(Position data for words and items)

.....

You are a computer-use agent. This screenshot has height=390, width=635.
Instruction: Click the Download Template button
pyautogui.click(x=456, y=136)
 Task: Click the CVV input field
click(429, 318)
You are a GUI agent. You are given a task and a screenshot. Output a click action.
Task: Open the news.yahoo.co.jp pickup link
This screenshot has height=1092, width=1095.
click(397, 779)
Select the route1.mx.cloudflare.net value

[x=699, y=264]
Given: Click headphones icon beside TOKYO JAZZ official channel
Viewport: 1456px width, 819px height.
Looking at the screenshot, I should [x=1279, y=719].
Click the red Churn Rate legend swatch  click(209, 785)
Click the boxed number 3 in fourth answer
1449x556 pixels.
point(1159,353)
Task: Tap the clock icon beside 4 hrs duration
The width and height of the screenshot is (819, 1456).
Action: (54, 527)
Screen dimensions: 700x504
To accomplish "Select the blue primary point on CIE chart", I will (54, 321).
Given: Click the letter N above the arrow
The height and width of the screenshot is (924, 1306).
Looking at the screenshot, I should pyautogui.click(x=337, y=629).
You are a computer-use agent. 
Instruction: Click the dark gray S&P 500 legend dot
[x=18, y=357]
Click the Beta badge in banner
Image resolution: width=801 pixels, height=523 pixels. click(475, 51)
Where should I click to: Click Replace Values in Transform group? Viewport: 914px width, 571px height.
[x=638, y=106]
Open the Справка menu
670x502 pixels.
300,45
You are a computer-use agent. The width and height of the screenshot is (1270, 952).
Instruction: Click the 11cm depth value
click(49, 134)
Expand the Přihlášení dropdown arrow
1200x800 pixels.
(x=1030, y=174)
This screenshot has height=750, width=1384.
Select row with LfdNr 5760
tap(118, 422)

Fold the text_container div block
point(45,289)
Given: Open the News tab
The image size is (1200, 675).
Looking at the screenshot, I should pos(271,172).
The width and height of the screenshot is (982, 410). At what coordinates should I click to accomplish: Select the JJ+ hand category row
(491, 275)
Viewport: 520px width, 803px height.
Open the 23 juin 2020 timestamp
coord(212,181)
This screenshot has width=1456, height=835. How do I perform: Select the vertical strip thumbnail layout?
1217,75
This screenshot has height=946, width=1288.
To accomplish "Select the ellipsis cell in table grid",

.....

Turn every line of the records above into a numbered list, leaving out any blank lines.

1. You are a computer-use agent. This screenshot has height=390, width=635.
2. Instruction: Click the Download Template button
3. pyautogui.click(x=456, y=136)
4.  Task: Click the CVV input field
5. click(429, 318)
6. You are a GUI agent. You are given a task and a screenshot. Output a click action.
7. Task: Open the news.yahoo.co.jp pickup link
8. This screenshot has height=1092, width=1095.
9. click(397, 779)
10. Select the route1.mx.cloudflare.net value
11. [x=699, y=264]
12. Given: Click headphones icon beside TOKYO JAZZ official channel
13. Viewport: 1456px width, 819px height.
14. Looking at the screenshot, I should [x=1279, y=719].
15. Click the red Churn Rate legend swatch  click(209, 785)
16. Click the boxed number 3 in fourth answer
17. 1449x556 pixels.
18. point(1159,353)
19. Task: Tap the clock icon beside 4 hrs duration
20. The width and height of the screenshot is (819, 1456).
21. Action: (54, 527)
22. Screen dimensions: 700x504
23. To accomplish "Select the blue primary point on CIE chart", I will (54, 321).
24. Given: Click the letter N above the arrow
25. The height and width of the screenshot is (924, 1306).
26. Looking at the screenshot, I should pyautogui.click(x=337, y=629).
27. You are a computer-use agent. 
28. Instruction: Click the dark gray S&P 500 legend dot
29. [x=18, y=357]
30. Click the Beta badge in banner
31. Image resolution: width=801 pixels, height=523 pixels. click(475, 51)
32. Where should I click to: Click Replace Values in Transform group? Viewport: 914px width, 571px height.
33. [x=638, y=106]
34. Open the Справка menu
35. 670x502 pixels.
36. 300,45
37. You are a computer-use agent. The width and height of the screenshot is (1270, 952).
38. Instruction: Click the 11cm depth value
39. click(49, 134)
40. Expand the Přihlášení dropdown arrow
41. 1200x800 pixels.
42. (x=1030, y=174)
43. This screenshot has height=750, width=1384.
44. Select row with LfdNr 5760
45. tap(118, 422)
46. Fold the text_container div block
47. point(45,289)
48. Given: Open the News tab
49. The image size is (1200, 675).
50. Looking at the screenshot, I should pos(271,172).
51. The width and height of the screenshot is (982, 410). At what coordinates should I click to accomplish: Select the JJ+ hand category row
52. (491, 275)
53. Viewport: 520px width, 803px height.
54. Open the 23 juin 2020 timestamp
55. coord(212,181)
56. This screenshot has width=1456, height=835. How do I perform: Select the vertical strip thumbnail layout?
57. 1217,75
58. This screenshot has height=946, width=1288.
59. To accomplish "Select the ellipsis cell in table grid",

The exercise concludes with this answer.